LY3537021  |  Long-acting selective GIPR agonist (Eli Lilly)  |  Glumitide (proposed INN, in circulation)
The Gist

Eli Lilly's investigational once-weekly GIP-only injection — separating one part of the tirzepatide signal from the others to see what GIP alone actually does.
What is it? A long-acting peptide built by Eli Lilly to engage only the GIP receptor — no GLP-1, no glucagon. Once-weekly subcutaneous; ~12-day half-life.
What does it do? Phase 1 data shows weight loss and improved fasting glucose in patients with type 2 diabetes after four weeks. A separate Phase 1 study showed that adding it to liraglutide reduces the GI side effects of GLP-1 therapy.
Who uses it? Right now, only clinical-trial participants. Investigational New Drug; no compounding pharmacy access; not part of the FDA PCAC 2026 review.
Does the evidence hold up? The published Phase 1 work is well-conducted and from Lilly's standard rigorous platform. But the dataset is small, single-region, and short. Phase 2 in obesity has not been registered as of April 2026.
Bottom line? A scientifically interesting molecule that may finally answer "what does GIP agonism alone do?" — but a long way from a usable drug.

Sponsor
Eli Lilly & Company
Class
Long-acting selective GIPR agonist
Half-life
~11–14 d (25 mg SC)
Route
Subcutaneous (once weekly)
FDA Status
Investigational New Drug
Phase
Phase 1 complete (2× trials)
Doses studied
0.3–25 mg SC (SAD/MAD)
PCAC 2026
Not under review
Compounding
Not eligible (Lilly-proprietary)
Cost & Access
Trial-only, no commercial supply

What It Is

Glumitide (development code LY3537021) is an investigational long-acting selective glucose-dependent insulinotropic polypeptide receptor (GIPR) agonist developed by Eli Lilly and Company. The compound is a synthetic peptide engineered to engage the GIP receptor selectively, with no clinically relevant activity at the glucagon-like peptide-1 receptor (GLP-1R) or the glucagon receptor (GCGR). It is administered subcutaneously, has an estimated half-life of approximately 12 days at the highest Phase 1 dose tested, and is being developed to support once-weekly administration in metabolic indications. As of April 2026, "glumitide" is the proposed nonproprietary name in active circulation in the literature and patient community; the verified development code in published preclinical and Phase 1 papers remains LY3537021.

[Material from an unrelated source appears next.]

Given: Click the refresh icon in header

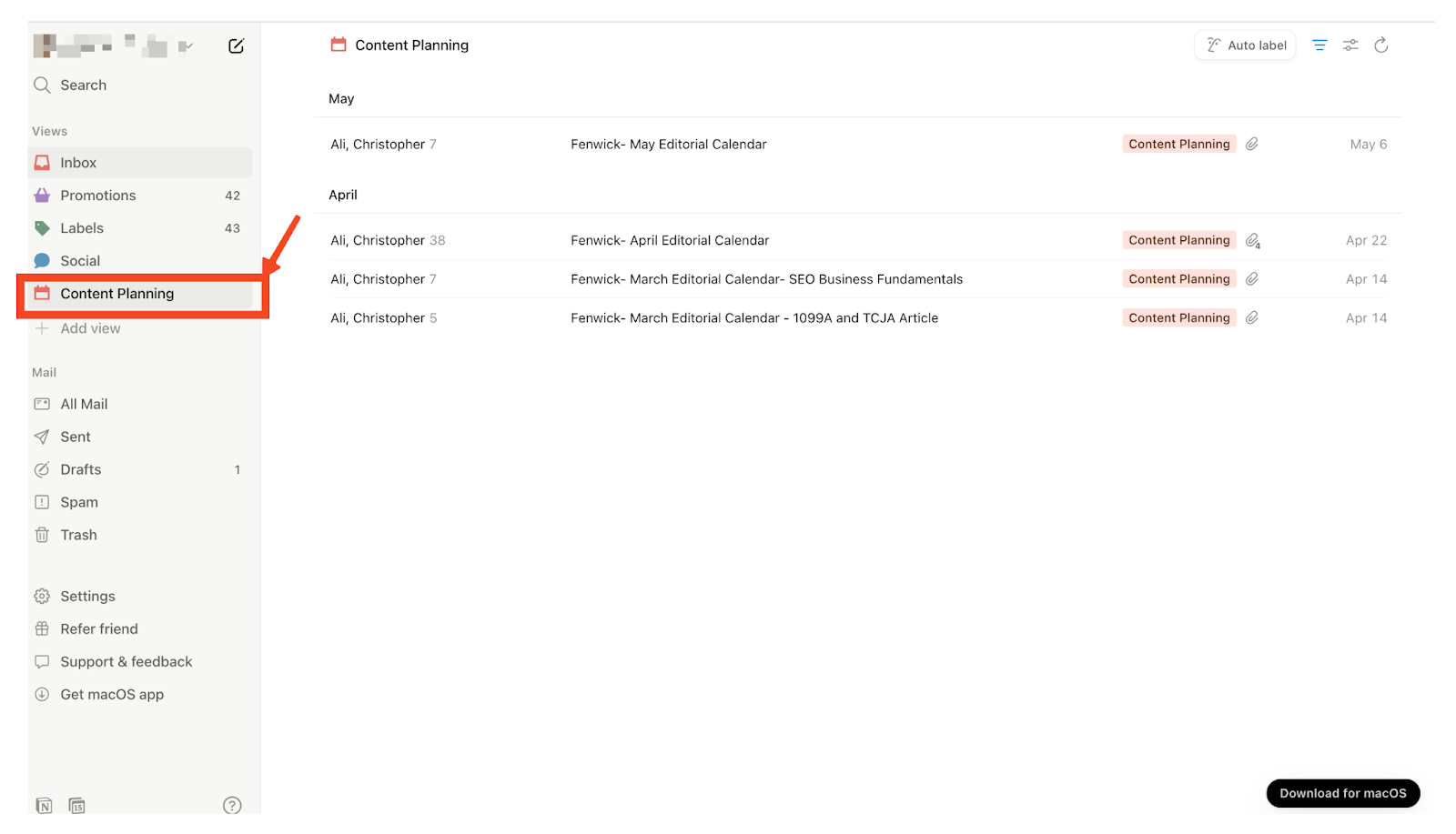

The scientific motivation for glumitide is unusually specific. Lilly's approved dual incretin agonist tirzepatide (Mounjaro / Zepbound) — a single-molecule combination of GIP and GLP-1 receptor agonism — has demonstrated greater weight loss and glycemic improvement than selective GLP-1R agonists in head-to-head trials such as SURPASS-2, SURPASS-CVOT, and SURMOUNT-5. The clinical question that has lingered for years is which receptor contribution is doing the work. GLP-1R agonism alone is a known weight-loss mechanism (semaglutide, liraglutide, dulaglutide). What does GIP agonism alone contribute? Glumitide was designed precisely to answer that question — it is a research probe as much as a drug candidate, isolating the GIP signal so that its independent contribution to body weight, glucose control, and gastrointestinal tolerability can be measured.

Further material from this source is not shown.